§ **EXTRAIT DU DOCUMENT**:
....

Cette saga de l’homologation des tests montre que le fédéral n’a pas abandonné sa prétention à dicter les règles générales qui devraient être suivies par les provinces pour procéder au déconfinement. Ottawa se présente comme le chef d’orchestre qui doit diriger le processus en préparant des « guidelines ». Au nom de la prudence sanitaire, Trudeau espère soumettre les provinces à ses principes généraux. Il avance à pas feutré sur cette question, car il n’appartient pas au gouvernement fédéral de prendre les décisions en ce domaine, mais il n’abandonne pas pour autant son droit de regard et cherche à miner la crédibilité des provinces en alimentant les craintes de la population et en mettant en œuvre ses leviers de contrôle comme Santé Canada.

....

§ **TRAVAIL À FAIRE**:
1. Dans l'extrait sur le déconfinement :
(a) Comme quoi Ottawa se présente-t-il ?
(b) Au nom de quoi Trudeau espère-t-il soumettre les provinces à ses principes généraux ?
(c) Quel levier de contrôle fédéral est nommé ?
2. Pourriez-vous écrire la suite de l'extrait sur le déconfinement, après sa dernière phrase ?

§ **MATÉRIEL FOURNI**:
....

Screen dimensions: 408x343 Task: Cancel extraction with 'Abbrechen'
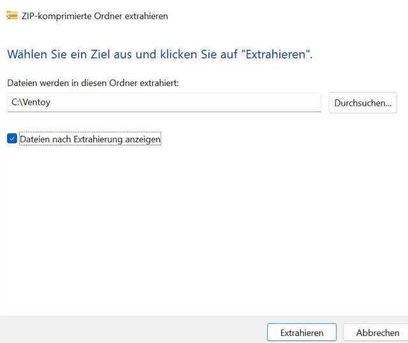(x=377, y=332)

....

§ **RÉPONSES FOURNIES**:
1.
(a) Comme le chef d'orchestre qui doit diriger le processus.
(b) Au nom de la prudence sanitaire.
(c) Santé Canada.

2.
Le gouvernement fédéral a aussi la main haute sur le financement de la recherche médicale et sur la gestion des brevets et des médicaments. C’est lui qui homologue les médicaments et permet leur utilisation par le public. Le Québec aurait été incapable d’utiliser des médicaments pour lutter contre le virus et diminuer la surcharge sur le système hospitalier en réduisant le temps de guérison des personnes atteintes. Même s’il finance l’assurance-médicaments, il dépend des décisions d’Ottawa en la matière. Encore là, ce sont les normes canadiennes qui s’imposent et qui pèsent sur la gestion des ressources investies en soins de santé. Le gouvernement canadien n’a pas semblé souhaiter guérir la population en autorisant l’usage de médicaments peu coûteux et sous strict contrôle médical. Son inaction était peut-être inspirée par les voix des lobbies pharmaceutiques qui n’ont pas intérêt à favoriser l’usage de médicaments bon marché qui n’impliquent pas le développement de nouvelles molécules dont la mise en marché entraîne des effets inflationnistes sur les coûts de la santé et bonifie d’autant les marges de profit.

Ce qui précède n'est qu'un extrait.